Exercise directions: Reproduce verbatim the line where "december 2016 (1011, 1041)" occurs, along with all following lines down to the last line of the data.

[Saved entries]
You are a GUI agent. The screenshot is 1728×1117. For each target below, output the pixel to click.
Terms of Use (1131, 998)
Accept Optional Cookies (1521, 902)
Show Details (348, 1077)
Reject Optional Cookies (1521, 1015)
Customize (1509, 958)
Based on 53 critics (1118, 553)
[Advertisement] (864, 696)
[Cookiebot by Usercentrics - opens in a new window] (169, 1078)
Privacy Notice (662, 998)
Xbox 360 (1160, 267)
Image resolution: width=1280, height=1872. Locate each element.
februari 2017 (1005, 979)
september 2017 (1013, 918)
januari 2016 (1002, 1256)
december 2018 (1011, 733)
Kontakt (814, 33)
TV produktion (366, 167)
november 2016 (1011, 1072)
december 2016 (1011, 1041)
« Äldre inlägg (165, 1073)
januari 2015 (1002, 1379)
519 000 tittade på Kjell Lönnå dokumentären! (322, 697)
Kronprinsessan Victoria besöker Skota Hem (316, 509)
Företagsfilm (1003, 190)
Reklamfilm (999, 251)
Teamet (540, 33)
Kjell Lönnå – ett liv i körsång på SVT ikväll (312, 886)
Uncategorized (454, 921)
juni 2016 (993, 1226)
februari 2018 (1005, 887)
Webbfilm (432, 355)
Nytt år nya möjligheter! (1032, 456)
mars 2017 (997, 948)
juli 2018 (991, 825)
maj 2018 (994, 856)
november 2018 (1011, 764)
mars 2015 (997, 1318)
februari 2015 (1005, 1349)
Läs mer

Result of this exercise:
december 2016 (1011, 1041)
« Äldre inlägg (165, 1073)
januari 2015 (1002, 1379)
519 000 tittade på Kjell Lönnå dokumentären! (322, 697)
Kronprinsessan Victoria besöker Skota Hem (316, 509)
Företagsfilm (1003, 190)
Reklamfilm (999, 251)
Teamet (540, 33)
Kjell Lönnå – ett liv i körsång på SVT ikväll (312, 886)
Uncategorized (454, 921)
juni 2016 (993, 1226)
februari 2018 (1005, 887)
Webbfilm (432, 355)
Nytt år nya möjligheter! (1032, 456)
mars 2017 (997, 948)
juli 2018 (991, 825)
maj 2018 (994, 856)
november 2018 (1011, 764)
mars 2015 (997, 1318)
februari 2015 (1005, 1349)
Läs mer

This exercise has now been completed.